Heinz Kohut, the main founder of self psychology, defines psychopathology as a result of developmental deficiencies and unmet needs, particularly from mother (or caretaker) to child (Kohut, 1971). If the child receives a sufficient ‘holding environment’ from the mother in which the child is loved and cared for in a truly empathetic fashion , then according to Kohut, she is ‘successful’ and the child will develop a structured and healthier sense of self, particularly in the child’s development and relation to others or ‘objects’.

Kohut writes, if empathic care by the mother is to be successful, she not only takes notice of some of the infant’s requirements and achievements but speaks to the child as an integral whole (Kohut, 1971). For poor little Paul, his pathology is rooted in the mother’s inability to love and empathize with her son, from the very day he was born. As Lawrence writes of Hester, “She had bonny children, yet she felt they had been thrust upon her, and she could not love them” (1223).

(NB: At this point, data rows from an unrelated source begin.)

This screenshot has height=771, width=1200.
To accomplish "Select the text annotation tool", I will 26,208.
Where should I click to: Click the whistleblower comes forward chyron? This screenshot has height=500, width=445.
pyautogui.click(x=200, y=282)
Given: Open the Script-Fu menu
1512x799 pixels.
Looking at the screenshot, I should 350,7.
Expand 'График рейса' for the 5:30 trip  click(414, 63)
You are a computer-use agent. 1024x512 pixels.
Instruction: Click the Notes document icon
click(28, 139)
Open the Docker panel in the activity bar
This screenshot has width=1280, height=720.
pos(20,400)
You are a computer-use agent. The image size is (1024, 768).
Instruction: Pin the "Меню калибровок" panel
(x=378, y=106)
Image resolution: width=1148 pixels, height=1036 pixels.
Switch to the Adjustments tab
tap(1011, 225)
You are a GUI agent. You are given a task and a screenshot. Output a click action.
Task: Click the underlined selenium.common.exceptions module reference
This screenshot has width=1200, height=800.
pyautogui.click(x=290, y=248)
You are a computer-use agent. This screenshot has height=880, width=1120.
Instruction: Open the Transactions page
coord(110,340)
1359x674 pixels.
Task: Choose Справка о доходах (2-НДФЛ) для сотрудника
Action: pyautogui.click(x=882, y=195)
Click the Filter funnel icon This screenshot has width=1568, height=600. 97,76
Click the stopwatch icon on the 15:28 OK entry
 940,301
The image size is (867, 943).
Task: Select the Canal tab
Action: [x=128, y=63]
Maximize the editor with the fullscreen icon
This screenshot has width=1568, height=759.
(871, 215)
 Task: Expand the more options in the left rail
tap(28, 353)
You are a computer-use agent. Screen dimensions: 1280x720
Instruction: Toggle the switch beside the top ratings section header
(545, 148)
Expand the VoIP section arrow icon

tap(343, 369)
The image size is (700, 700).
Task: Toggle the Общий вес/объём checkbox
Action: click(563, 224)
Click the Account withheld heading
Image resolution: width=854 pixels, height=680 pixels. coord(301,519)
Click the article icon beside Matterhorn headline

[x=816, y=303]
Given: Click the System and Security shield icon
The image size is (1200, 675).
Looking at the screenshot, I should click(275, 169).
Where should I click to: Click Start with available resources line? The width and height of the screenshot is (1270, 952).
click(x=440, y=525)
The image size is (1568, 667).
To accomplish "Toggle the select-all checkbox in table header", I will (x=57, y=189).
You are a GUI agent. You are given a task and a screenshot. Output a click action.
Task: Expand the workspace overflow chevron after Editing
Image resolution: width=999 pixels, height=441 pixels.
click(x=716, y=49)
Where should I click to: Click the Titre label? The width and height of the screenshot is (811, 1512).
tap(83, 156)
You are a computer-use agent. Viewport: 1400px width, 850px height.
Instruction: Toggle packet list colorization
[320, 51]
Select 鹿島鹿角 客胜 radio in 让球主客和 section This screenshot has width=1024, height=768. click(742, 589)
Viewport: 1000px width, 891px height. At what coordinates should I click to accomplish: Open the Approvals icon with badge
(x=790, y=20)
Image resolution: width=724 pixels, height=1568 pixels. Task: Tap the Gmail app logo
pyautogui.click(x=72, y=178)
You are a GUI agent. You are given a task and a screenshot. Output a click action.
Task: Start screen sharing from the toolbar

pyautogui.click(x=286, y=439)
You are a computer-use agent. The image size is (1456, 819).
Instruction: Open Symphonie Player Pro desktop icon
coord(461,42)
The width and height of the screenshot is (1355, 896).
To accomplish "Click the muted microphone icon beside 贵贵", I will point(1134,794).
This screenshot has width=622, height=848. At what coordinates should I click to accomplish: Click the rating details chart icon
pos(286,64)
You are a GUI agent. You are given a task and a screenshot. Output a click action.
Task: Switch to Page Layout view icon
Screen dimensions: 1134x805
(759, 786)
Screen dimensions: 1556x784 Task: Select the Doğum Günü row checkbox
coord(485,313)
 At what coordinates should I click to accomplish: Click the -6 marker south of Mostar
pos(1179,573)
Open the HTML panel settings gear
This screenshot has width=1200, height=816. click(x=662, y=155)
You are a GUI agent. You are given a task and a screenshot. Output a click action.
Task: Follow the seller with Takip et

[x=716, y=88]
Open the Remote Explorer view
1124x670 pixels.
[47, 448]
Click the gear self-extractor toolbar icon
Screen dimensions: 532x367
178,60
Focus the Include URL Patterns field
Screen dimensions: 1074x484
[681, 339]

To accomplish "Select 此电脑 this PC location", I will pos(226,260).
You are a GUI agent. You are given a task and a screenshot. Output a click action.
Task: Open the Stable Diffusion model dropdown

Additionally, Hester knew very well that “when her children were present, she always felt the centre of her heart go hard. ” Eventually, this heart turns to stone, proving her inability to be human, and love and empathize. This lack of love and empathy creates a near absence of self for Paul and unfortunate mental impairment. Similar to those who hear voices or hallucinate, Paul becomes so obsessed with wanting to please his mother and give her the money she always wanted, that he believes to hear the actual house whispering saying “There must be more money!

There must be more money! ” (1224) Near the end, the voices become “like a chorus of frogs on a spring evening” (1232). Young Paul, now to the point of madness, believes these voices to be true (and yet there is no mention in the story of the parents hearing these same voices) and pushes himself to his tragic demise in thrusting back and forth on his rocking horse in order to finally get the name of the winner for the Derby, the horse race that would win the family 80,000 pounds.

Finally, with regards to the cold, lifeless rocking horse, for Paul this becomes his temporary mother-figure or ‘object-love’ in which he uses to build and strengthen his self (which one may argue is nearly absent or poorly structured). Just as Kohut says, “
‘object-love’ like any other intense experience, strengthens the self
and a strong self enables us to experience love and desire more intensely” (Kohut 1984, 86). With Paul’s faint, weakened self, his attachment to his rocking horse gives him enough sense of self to love and desire his real mother’s affection even more so.

As Goldstein (1983) brilliantly writes, “In addition to the self states that may occur in response to the deprivations or excesses of the caretaking environment, there are some character types that develop in order to deal with circumscribed selfobject failures and resultant weakness in the self. ” Ultimately, because his mother does not acknowledge the money on her birthday (the symbol of Paul’s love and self), and instead becomes like the rocking horse, “with her face hardening and become more expressionless, with a voice cold and absent” this leads to Paul’s even greater fall from innocence (1231).

In conclusion once again, according to Kohut, “The worst suffering I see in adult patients are in those very subtle, and difficult to uncover, absence of the mother, because her personality is absent. ” “When he had ridden to the end of his mad little journey, he climbed down and stood in front of his rocking-horse, staring fixedly into its lowered face. Its red mouth was slightly open, its big eye was wide and glass bright” (1225).